◆ PROVIDED ENTRIES ◆
######
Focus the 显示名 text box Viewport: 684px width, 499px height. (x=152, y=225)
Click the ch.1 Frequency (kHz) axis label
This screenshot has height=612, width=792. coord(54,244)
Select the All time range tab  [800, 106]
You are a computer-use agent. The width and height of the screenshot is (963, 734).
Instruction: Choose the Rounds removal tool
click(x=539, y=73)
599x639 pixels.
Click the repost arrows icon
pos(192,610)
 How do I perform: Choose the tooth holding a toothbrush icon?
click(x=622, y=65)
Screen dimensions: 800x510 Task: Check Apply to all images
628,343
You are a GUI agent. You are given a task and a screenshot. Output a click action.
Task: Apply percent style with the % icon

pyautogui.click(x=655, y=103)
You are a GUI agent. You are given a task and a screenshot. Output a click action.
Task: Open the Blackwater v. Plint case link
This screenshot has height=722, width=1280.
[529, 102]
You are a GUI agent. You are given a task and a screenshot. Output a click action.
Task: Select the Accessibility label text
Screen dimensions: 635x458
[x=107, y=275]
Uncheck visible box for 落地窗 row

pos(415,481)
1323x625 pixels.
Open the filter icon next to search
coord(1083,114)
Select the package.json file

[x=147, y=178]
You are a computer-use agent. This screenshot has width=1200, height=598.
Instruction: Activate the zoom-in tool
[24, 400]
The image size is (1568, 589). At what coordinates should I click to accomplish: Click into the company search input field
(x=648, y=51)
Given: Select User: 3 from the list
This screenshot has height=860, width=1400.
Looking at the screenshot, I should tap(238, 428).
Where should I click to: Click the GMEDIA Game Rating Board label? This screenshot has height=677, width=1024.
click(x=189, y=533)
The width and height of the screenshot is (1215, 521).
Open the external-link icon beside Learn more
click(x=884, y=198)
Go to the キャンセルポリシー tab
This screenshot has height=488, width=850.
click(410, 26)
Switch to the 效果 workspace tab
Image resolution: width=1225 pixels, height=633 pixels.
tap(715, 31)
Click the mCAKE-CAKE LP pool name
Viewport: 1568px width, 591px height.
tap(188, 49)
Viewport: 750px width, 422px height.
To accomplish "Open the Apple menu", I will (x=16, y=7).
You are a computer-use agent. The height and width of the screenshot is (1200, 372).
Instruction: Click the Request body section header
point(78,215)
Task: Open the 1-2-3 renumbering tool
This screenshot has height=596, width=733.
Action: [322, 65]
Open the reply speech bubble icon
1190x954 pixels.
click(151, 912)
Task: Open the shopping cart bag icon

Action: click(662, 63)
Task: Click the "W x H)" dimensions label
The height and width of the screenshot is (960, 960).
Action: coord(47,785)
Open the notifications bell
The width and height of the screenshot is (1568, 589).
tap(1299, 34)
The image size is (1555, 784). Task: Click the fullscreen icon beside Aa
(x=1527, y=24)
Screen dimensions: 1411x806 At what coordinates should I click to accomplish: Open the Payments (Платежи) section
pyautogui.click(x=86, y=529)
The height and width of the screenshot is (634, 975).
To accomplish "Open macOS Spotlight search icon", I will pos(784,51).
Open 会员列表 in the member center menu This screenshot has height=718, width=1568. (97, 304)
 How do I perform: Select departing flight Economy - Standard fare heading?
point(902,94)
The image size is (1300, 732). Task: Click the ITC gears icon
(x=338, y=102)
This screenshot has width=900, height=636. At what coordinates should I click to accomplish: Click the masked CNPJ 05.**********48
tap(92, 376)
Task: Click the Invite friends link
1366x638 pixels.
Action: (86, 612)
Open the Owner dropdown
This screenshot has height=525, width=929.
######
◆ PROBLEM TO WORK ON ◆
Look at the material above and copy, word for word, its lines from the first through the one containing "Select the All".

◆ SOLUTION TO THE PROBLEM ◆
Focus the 显示名 text box Viewport: 684px width, 499px height. (x=152, y=225)
Click the ch.1 Frequency (kHz) axis label
This screenshot has height=612, width=792. coord(54,244)
Select the All time range tab  [800, 106]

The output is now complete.